> [What you should do] Select every line of the records that contains the word "perform", and copy each of those lines.

═════ Rows

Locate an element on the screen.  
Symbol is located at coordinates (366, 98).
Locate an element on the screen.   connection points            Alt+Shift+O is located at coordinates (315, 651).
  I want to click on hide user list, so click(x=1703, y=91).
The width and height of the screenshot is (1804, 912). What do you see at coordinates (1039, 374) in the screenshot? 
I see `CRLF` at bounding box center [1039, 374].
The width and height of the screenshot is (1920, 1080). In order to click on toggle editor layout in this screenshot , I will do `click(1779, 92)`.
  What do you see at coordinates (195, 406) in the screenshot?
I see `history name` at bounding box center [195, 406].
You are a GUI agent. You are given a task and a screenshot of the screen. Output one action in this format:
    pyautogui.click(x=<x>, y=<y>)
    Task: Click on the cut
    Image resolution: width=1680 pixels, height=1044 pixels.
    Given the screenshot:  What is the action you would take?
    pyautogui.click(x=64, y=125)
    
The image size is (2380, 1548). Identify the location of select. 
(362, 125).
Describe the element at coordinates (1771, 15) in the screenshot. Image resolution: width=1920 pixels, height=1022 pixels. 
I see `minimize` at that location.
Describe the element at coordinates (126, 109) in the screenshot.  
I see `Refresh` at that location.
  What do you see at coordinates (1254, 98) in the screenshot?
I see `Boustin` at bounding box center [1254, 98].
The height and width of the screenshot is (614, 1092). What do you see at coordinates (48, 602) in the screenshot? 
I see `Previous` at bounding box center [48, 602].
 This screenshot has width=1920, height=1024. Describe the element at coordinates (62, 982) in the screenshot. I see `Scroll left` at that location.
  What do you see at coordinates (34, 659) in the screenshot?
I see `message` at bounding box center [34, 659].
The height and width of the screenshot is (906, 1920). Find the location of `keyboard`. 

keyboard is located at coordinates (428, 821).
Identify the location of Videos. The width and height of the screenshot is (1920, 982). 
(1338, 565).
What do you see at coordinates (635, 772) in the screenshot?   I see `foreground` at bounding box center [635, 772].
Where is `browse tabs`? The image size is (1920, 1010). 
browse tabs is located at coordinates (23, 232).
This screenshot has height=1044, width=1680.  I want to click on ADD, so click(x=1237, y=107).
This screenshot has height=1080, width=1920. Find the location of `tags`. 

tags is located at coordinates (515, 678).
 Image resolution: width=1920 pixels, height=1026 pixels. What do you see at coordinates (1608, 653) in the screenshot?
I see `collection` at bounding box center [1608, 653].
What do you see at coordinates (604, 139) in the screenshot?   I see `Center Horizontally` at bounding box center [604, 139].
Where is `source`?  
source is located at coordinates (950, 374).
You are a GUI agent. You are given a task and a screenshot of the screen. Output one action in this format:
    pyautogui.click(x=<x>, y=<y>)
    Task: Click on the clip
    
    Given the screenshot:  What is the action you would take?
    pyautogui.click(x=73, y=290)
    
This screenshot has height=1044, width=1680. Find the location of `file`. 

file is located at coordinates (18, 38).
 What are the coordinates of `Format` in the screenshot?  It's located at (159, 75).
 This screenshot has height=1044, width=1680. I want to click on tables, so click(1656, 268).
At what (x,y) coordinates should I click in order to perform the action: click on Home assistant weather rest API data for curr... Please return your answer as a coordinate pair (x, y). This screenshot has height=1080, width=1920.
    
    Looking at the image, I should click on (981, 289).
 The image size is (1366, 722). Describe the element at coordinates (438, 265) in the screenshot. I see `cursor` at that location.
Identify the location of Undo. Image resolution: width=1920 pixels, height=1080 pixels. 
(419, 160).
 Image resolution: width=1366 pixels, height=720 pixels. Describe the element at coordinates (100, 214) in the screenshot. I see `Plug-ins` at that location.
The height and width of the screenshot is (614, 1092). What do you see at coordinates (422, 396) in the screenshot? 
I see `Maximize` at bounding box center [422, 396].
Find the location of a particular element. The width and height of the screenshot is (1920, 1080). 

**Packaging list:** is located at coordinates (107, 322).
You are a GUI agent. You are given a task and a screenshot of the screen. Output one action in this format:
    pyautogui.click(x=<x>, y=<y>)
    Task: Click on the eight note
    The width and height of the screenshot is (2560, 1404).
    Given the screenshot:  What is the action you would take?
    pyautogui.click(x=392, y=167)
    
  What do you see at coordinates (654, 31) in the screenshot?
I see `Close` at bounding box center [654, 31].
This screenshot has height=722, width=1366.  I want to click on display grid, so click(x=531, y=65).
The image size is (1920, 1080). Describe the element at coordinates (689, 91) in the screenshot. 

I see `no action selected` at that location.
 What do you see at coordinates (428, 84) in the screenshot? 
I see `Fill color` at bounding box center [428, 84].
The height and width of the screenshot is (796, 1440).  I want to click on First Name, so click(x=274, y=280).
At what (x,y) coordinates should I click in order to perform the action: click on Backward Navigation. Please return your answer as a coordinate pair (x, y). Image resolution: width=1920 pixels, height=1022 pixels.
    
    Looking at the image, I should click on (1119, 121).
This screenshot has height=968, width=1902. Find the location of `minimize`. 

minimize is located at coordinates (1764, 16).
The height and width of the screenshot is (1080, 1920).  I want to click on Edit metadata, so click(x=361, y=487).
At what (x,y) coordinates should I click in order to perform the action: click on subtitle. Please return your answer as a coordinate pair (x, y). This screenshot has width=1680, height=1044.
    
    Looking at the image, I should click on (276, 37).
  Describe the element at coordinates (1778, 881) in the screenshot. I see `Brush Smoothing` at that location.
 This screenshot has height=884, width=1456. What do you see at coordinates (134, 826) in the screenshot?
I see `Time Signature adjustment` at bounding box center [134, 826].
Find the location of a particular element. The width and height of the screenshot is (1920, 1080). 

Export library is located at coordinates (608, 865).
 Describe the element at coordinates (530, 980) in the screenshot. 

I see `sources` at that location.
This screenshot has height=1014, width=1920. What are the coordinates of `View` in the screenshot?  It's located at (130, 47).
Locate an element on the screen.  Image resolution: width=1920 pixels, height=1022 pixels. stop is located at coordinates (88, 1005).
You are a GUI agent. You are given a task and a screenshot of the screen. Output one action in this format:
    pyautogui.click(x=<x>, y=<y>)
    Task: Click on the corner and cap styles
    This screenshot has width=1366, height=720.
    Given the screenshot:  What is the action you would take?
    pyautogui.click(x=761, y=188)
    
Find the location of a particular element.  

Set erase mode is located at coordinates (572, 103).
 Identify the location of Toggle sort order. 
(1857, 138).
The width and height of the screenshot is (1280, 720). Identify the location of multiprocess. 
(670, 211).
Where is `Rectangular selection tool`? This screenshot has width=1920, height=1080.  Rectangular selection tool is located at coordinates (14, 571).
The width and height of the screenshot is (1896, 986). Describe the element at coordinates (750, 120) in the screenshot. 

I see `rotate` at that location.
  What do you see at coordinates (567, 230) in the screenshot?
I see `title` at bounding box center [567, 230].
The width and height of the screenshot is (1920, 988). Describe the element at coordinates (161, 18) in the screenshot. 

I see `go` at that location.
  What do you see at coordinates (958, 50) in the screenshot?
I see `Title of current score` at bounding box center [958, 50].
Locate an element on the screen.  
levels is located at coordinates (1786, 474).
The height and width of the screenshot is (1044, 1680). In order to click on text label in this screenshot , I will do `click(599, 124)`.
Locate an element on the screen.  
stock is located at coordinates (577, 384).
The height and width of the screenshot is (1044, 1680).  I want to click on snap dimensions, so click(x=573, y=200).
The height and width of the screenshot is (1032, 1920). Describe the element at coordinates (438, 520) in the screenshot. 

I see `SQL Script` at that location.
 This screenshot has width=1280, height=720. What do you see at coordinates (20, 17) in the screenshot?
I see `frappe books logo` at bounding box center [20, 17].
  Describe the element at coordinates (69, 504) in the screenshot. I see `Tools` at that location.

══════════

> [Solution to this task]
At what (x,y) coordinates should I click in order to perform the action: click on Home assistant weather rest API data for curr... Please return your answer as a coordinate pair (x, y). This screenshot has height=1080, width=1920.
At what (x,y) coordinates should I click in order to perform the action: click on Backward Navigation. Please return your answer as a coordinate pair (x, y). Image resolution: width=1920 pixels, height=1022 pixels.
At what (x,y) coordinates should I click in order to perform the action: click on subtitle. Please return your answer as a coordinate pair (x, y). This screenshot has width=1680, height=1044.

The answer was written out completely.